Data supplied
━━━━━━
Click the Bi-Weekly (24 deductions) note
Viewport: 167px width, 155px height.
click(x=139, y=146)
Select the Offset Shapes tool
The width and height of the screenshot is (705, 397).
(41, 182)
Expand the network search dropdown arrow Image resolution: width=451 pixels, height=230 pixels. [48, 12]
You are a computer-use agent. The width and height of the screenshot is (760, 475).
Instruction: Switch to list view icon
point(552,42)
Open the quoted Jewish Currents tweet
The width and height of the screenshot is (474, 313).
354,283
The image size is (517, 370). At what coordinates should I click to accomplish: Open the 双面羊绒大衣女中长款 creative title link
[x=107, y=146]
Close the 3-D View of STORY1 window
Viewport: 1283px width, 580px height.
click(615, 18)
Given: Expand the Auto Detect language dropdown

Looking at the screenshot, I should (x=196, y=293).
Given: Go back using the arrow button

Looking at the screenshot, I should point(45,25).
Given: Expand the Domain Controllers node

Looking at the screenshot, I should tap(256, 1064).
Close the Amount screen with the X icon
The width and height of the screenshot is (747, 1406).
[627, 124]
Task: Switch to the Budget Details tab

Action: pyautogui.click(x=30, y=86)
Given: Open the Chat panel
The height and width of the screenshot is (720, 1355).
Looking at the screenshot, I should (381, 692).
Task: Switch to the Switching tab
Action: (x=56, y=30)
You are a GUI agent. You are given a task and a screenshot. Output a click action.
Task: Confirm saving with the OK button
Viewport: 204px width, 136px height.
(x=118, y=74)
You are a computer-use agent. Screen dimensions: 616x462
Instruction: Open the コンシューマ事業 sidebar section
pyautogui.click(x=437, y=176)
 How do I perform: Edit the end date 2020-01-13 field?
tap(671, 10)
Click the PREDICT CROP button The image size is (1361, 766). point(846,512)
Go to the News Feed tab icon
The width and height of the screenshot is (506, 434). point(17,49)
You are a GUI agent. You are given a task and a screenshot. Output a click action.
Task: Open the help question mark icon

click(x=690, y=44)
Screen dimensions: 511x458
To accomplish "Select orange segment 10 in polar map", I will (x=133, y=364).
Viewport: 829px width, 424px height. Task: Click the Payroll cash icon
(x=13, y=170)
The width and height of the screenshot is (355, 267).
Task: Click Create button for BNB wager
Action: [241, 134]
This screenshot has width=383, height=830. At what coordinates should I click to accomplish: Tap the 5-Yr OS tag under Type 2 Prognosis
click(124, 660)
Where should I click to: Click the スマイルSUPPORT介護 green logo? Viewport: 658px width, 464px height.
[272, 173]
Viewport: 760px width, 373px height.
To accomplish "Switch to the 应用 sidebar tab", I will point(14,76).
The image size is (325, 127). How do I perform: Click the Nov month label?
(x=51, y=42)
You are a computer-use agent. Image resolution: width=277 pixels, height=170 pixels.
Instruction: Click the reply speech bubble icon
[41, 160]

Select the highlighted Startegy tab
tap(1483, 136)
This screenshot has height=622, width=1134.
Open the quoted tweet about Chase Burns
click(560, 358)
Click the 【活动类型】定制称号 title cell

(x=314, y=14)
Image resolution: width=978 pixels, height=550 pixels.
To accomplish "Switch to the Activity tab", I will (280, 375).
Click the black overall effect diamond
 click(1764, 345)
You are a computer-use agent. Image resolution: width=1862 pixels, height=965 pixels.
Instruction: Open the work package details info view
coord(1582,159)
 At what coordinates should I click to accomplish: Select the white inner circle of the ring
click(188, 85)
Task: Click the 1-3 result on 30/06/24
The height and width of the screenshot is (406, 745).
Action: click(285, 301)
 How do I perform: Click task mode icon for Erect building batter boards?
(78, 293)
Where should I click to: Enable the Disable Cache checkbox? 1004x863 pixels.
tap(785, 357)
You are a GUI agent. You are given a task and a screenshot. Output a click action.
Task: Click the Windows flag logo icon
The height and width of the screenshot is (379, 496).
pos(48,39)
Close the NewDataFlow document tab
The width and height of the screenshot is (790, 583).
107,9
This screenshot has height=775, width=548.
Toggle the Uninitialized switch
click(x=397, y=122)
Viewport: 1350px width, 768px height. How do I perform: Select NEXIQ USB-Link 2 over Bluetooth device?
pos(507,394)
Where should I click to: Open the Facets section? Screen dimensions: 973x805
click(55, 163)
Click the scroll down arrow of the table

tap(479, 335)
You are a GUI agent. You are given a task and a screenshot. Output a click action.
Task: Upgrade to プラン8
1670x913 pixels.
━━━━━━
What is asked
Can you rescale the items between the lines holding "How do I perform: Click task" and "tap(785, 357)", inclusive, by rewriting only those lines with each coordinate in the answers multiplied by 0.9 and rounded to a whole number, halves up? Keep the requests and any sizes they mention unchanged.

Output for this task
 How do I perform: Click task mode icon for Erect building batter boards?
(70, 264)
Where should I click to: Enable the Disable Cache checkbox? 1004x863 pixels.
tap(707, 321)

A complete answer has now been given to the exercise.